This week Chel and I met with the doctors marking the beginnings of the journey of radiation therapy for her brain cancer. We have known that this was coming for a couple of months now, but being in the room where it happens is a whole different ball game.
During the past few months the amount of support that I have been given, so that I can support my wife, and the amount of support that she has been given has been incredible. I cannot thank you all enough for your parts in that showing of support!
I have been thinking a lot about what has happened over the past few years on Chelsea’s medical journey. We didn’t have a couple of months to prepare for her first brain surgery to remove most of the tumor, or for the four other surgeries to fight the infection in her skull the next summer. And each time, we were taken care of by an army of people who loved us well.
This time, though, we have had the time… and it still feels like we are under prepared.
One of the things that I love about Grafted Community Church is how well we love people who are in some kind of crisis/transition. I can’t help but think this type of service became etched into our DNA as we took care of the Hammond family during our past five surgeries. But did we sacrifice anything as we learned these skills? Are there somethings that we have forgotten? If so, can we learn them this time around?
I want to propose that there are two big ideas that we need to keep in mind as we head down this path of serving someone in crisis/transition once again.
First, there are many people in our church who are not in a crisis or a transition today that still need to be cared for and loved. The process of supporting someone in a big transition also means linking arms with your brothers and sisters to hold back the waters from rushing too quickly against those that are hurting the most. If your brother or sister (or you) fall while trying to support someone else, then the support will not be as effective. We need to support each other in the nuts and bolts of life as we collectively support people in transition.

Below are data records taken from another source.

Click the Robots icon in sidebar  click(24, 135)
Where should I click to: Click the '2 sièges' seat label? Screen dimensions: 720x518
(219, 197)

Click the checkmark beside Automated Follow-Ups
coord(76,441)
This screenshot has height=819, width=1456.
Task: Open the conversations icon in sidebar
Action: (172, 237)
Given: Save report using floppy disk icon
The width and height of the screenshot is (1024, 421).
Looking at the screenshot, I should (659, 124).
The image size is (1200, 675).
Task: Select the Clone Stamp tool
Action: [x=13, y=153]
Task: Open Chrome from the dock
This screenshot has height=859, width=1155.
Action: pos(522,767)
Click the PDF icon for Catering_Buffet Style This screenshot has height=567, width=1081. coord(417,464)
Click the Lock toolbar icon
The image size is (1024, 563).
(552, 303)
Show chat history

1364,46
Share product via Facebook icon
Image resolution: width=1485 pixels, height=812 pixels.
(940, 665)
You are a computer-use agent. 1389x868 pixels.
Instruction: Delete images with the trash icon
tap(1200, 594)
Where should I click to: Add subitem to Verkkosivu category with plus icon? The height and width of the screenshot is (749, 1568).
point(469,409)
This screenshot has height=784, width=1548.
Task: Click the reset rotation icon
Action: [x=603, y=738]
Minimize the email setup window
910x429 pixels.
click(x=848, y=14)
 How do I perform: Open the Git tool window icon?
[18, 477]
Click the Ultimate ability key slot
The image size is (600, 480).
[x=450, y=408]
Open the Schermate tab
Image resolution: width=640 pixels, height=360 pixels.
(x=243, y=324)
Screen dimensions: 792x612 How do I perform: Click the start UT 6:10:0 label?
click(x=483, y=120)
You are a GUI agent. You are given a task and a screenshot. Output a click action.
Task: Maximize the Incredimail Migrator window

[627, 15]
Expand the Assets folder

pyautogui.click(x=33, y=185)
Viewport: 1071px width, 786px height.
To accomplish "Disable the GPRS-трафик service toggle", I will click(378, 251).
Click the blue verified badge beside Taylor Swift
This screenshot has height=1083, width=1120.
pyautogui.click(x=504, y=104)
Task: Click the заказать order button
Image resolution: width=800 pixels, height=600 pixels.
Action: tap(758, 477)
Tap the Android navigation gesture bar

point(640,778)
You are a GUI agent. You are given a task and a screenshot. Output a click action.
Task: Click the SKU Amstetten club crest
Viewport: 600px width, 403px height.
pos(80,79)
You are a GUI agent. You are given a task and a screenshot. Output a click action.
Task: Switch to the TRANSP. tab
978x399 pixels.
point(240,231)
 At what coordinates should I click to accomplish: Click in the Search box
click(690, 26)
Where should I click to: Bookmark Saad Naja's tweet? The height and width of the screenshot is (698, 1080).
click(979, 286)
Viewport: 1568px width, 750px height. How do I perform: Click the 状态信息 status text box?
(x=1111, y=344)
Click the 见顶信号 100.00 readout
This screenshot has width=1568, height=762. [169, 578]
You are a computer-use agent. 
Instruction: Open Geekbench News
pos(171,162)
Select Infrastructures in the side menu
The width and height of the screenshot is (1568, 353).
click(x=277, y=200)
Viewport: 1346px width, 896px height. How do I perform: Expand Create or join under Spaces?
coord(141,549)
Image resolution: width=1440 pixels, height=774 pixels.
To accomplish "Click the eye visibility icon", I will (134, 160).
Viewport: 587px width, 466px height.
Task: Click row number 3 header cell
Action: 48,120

Second, there are many people not in our church who still need to be cared for and loved. If we cease to carry out the mission that Jesus gave to us of helping more and more people become a part of His Family while we work hard to support one family, we will end up turning our backs on both the Family and the family. My kids need to be reminded that God really does save sinners. Chelsea needs to be encouraged by seeing the ministry of the church continue even if she cannot be as active as a member as she has been in the past. God is worthy of us following Him. (Let’s do it!)
But adding in all of that to our already busy lives sound impossible. How are we ever going to have the energy to support those of us who are in crisis/transition, those who aren’t, AND reach out to others with the gospel? The answer: we won’t. Under our own strength we are far too weak to pull all of this off.
But then there is the verse: (2 Corinthians 12:9)
9 But he said to me, “My grace is sufficient for you, for my power is made perfect in weakness.” Therefore I will boast all the more gladly about my weaknesses, so that Christ’s power may rest on me.
God’s power is made perfect in our weakness. It is by God’s power that we are going to be able to keep flying along, applying the good news to our lives and to the lives of our family, friends, neighbors, and co-workers. Remember: (Romans 8:11)
11 And if the Spirit of him who raised Jesus from the dead is living in you, he who raised Christ from the dead will also give life to your mortal bodies because of his Spirit who lives in you.
The power of God at your disposal, so that you may serve, love, and reach out without burning out. Please join me praying that God would help us to know the right things to do, have the courage to do them, and have the strength we need to complete everything to which He calls us through to completion.